Data extract:
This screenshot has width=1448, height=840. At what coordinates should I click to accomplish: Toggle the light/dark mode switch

* * *

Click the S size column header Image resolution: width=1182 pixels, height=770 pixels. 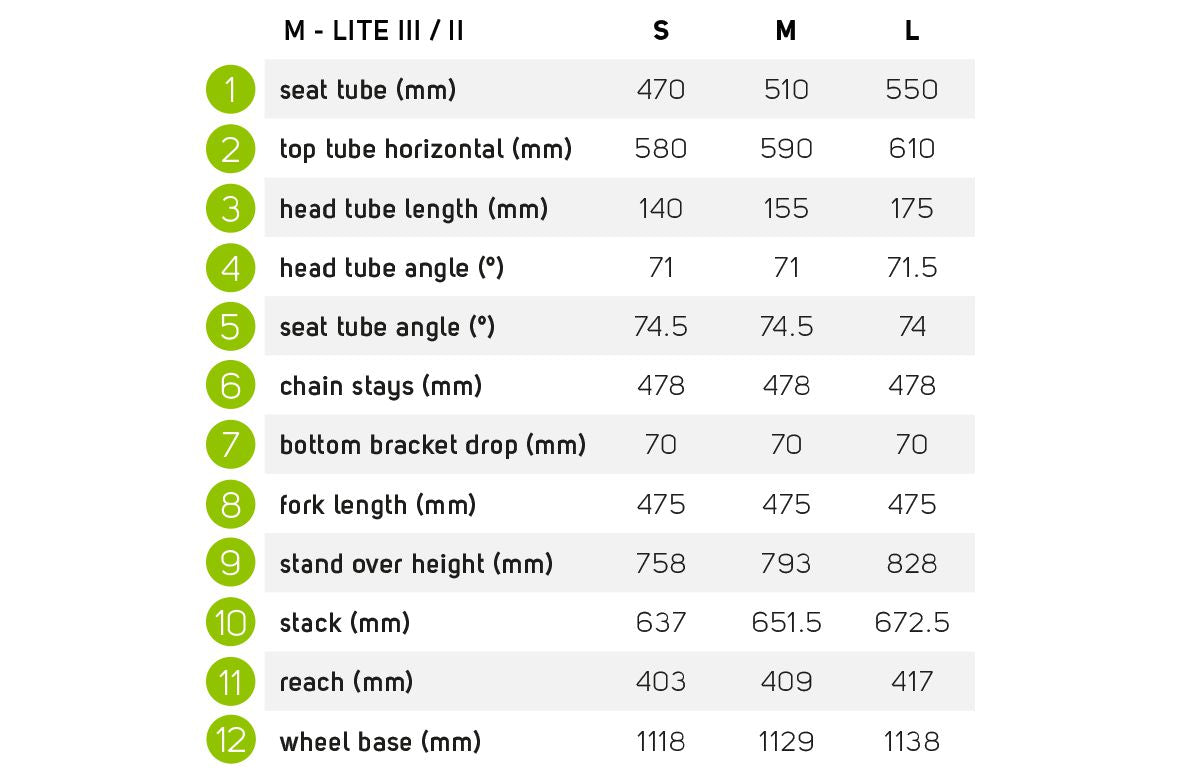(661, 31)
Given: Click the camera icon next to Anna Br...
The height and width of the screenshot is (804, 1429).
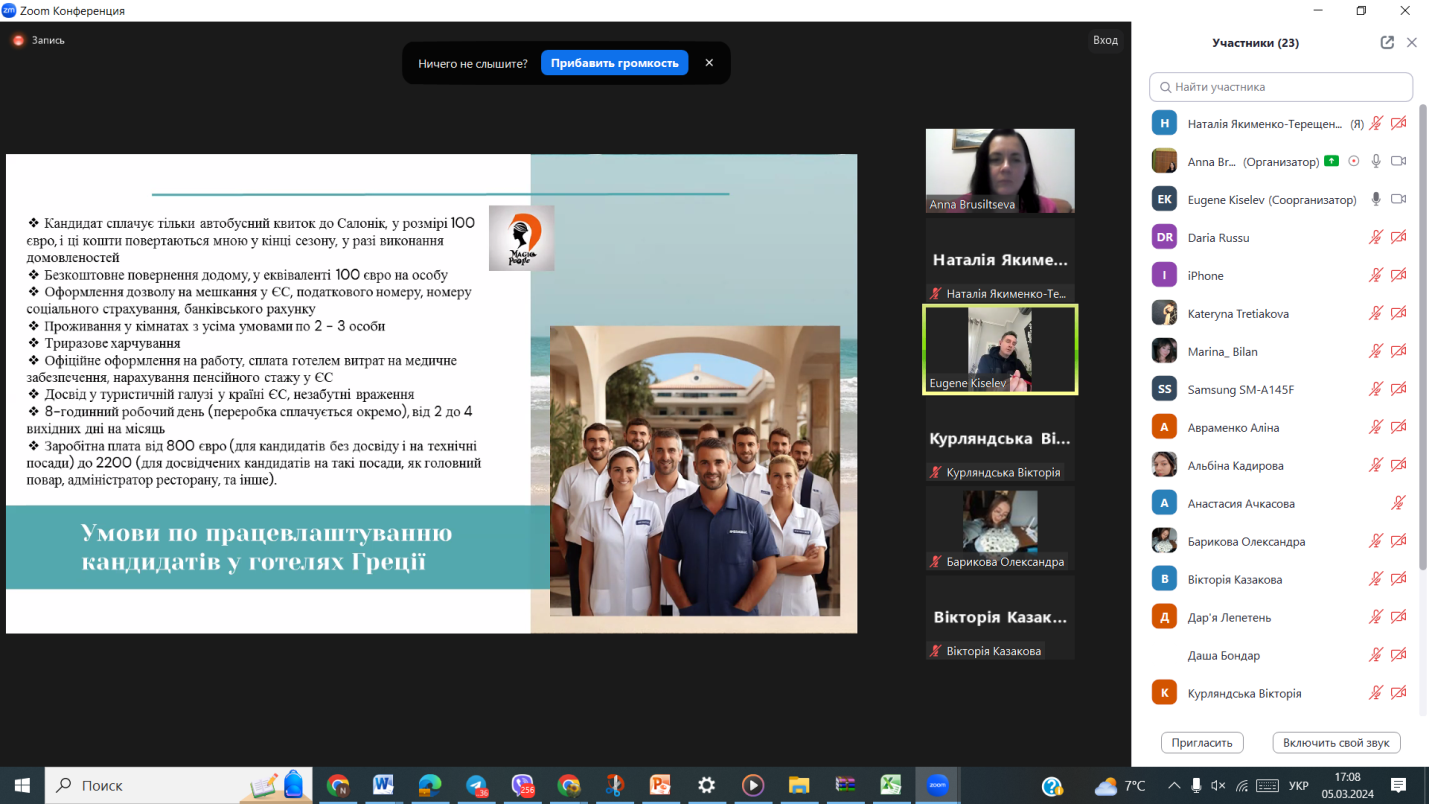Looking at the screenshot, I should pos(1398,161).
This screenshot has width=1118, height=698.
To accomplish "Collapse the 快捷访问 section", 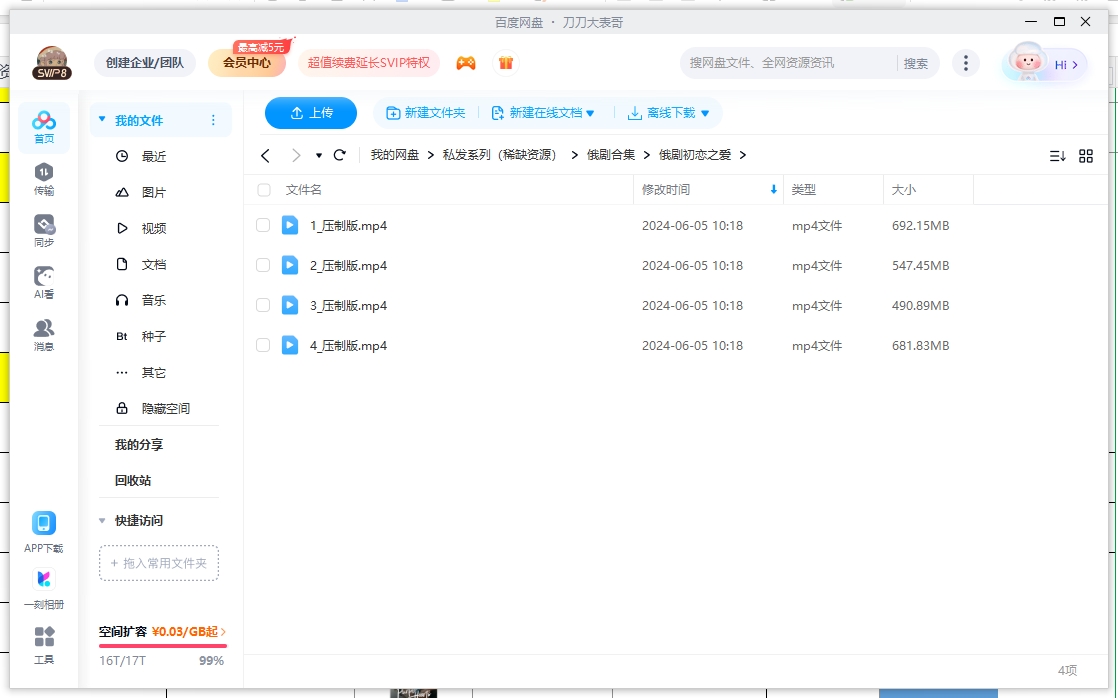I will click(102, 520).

Work to be completed:
Please find every line in the listing that contains the word "This" and copy each of those lines.

Result:
This screenshot has width=1448, height=840. At what coordinates should I click to accomplish: Toggle the light/dark mode switch
This screenshot has width=1118, height=698.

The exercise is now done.